> **WHAT YOU NEED TO DO**:
Scan the entries below for the word "bosque". Copy each line that has it.
##### TASK DATA
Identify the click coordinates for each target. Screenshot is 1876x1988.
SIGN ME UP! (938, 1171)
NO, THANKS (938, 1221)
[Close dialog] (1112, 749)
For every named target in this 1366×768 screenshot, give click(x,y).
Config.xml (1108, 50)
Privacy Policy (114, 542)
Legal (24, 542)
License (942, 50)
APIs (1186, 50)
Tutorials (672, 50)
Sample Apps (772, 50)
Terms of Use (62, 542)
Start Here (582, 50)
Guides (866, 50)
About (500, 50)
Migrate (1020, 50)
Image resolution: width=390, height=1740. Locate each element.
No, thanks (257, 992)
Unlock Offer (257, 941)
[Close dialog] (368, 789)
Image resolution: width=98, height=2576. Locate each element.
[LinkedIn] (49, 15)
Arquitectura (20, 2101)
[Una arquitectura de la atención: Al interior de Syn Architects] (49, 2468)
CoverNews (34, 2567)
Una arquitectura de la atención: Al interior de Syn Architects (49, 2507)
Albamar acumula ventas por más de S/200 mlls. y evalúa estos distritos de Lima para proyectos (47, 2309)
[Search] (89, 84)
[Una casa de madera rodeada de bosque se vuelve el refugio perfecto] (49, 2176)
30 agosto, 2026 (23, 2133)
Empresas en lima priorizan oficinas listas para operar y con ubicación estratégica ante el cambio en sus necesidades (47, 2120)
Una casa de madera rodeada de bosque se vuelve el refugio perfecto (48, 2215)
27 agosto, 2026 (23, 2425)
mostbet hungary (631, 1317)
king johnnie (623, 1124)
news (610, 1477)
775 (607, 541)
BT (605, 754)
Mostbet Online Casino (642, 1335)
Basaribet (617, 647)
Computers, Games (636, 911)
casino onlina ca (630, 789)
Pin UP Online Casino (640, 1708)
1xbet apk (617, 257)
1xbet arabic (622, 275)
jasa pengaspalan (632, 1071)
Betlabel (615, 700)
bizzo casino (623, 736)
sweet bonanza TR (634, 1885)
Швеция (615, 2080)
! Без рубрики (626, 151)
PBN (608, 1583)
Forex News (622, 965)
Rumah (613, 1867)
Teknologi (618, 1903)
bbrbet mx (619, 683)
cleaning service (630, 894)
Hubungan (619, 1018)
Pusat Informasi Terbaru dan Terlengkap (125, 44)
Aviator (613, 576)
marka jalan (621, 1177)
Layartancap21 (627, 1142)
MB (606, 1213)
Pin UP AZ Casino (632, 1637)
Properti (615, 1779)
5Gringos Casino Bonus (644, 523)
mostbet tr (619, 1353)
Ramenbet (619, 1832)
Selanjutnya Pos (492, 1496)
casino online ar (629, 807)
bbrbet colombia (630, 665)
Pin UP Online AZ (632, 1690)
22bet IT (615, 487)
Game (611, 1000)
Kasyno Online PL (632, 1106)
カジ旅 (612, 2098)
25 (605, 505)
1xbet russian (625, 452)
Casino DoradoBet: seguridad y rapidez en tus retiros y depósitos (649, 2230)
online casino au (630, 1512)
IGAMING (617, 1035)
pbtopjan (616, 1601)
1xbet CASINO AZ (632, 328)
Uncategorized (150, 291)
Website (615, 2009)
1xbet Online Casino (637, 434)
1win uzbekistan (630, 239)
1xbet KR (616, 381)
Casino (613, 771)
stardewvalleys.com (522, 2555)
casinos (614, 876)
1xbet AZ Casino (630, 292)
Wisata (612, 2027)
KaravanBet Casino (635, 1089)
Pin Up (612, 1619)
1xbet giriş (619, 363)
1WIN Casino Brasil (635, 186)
##########
> **ANSWER TO THE EXERCISE**:
[Una casa de madera rodeada de bosque se vuelve el refugio perfecto] (49, 2176)
Una casa de madera rodeada de bosque se vuelve el refugio perfecto (48, 2215)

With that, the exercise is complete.